Kulturalny Internet
NETykieta to swoisty internetowy savoir-vivre. W miejscu gdzie zdaje się panować absolutna dowolność, istnieje jednak zbiór reguł i zachowań, a także określone sposoby komunikowania oraz symbolika.
2013-06-19, 20:15
Posłuchaj
NETykieta dotyczy w szczególności uczestników internetowych dyskusji, bywalców forów i grup dyskusyjnych oraz wszelkiego pisemnego przekazu Sieci. NETykieta, podobnie jak zwykłe zasady przyzwoitego zachowania, nie jest dokładnie skodyfikowana. Nie istnieje również system sankcji wobec osób łamiących te zasady, jednak uparte łamanie reguł sieciowego savoir-vivre’u może wiązać się z różnymi przykrymi konsekwencjami. Najsurowszą z kar wobec „niegrzecznego” użytkownika może być ban ze strony moderatora forum.
- Wydaje nam się, że w Internecie jesteśmy anonimowi i w związku z tym nie mamy poczucia winy. Jesteśmy w tłumie, a więc mamy przekonanie, że jesteśmy nierozpoznawalni, dlatego zachowujemy się w sposób bardzo naganny, a przynajmniej lekkomyślny. Czasem jesteśmy wręcz kompletnie nieanonimowi - mówił w PR24 Zbigniew Lazar, specjalista od etykiety i savoir-vivre’u.
Można wskazać wiele zasad NETykiety w zależności od formy komunikacji w Sieci. Dla grup i list dyskusyjnych są to np. zakaz pisania wulgaryzmów czy spamu. Najjaskrawszymi przykładami łamania reguł sieciowego savoir-vivre’u mogą być kłótnia internetowa i trollowanie, czyli zamierzone wpływanie na innych użytkowników w celu ich ośmieszenia lub obrażenia.

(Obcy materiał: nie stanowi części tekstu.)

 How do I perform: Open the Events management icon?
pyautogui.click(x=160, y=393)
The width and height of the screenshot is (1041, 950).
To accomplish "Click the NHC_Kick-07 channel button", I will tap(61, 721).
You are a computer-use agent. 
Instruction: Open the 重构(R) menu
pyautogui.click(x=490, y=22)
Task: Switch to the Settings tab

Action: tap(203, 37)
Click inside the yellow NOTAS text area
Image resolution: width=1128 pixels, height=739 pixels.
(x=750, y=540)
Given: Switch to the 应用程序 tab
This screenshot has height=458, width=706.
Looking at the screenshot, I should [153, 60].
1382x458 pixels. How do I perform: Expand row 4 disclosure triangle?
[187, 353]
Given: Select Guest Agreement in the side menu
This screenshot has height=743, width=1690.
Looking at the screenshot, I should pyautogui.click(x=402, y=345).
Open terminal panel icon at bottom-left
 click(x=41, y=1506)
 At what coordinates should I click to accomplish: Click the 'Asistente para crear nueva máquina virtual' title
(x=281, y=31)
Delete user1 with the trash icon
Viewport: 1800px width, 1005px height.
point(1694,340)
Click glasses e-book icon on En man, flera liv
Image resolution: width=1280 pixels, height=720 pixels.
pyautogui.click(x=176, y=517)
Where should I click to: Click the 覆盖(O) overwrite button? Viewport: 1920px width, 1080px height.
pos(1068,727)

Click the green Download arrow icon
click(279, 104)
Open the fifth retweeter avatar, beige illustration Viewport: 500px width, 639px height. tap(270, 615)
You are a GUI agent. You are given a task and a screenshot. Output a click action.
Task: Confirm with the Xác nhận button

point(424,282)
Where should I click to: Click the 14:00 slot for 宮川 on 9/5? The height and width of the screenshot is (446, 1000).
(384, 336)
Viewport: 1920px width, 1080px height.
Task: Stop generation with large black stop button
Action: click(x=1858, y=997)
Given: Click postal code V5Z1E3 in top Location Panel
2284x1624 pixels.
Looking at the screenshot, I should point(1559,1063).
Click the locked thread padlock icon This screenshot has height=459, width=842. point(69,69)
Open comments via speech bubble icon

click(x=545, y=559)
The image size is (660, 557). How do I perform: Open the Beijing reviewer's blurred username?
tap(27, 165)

- Sieć jest bezlitosna. Rzecz raz zamieszczona pozostaje tam na zawsze. Może to wrócić jak bumerang za parę lat i bardzo nas zranić. Przede wszystkim poleciłbym zasadę: nie umieszczajmy w Sieci tego, czego nie chcemy, by zobaczyła nasza mama. Może to dotyczyć zdjęć, wypowiedzi, komentarzy. Nie róbmy tego w Internecie – radził Gość PR24.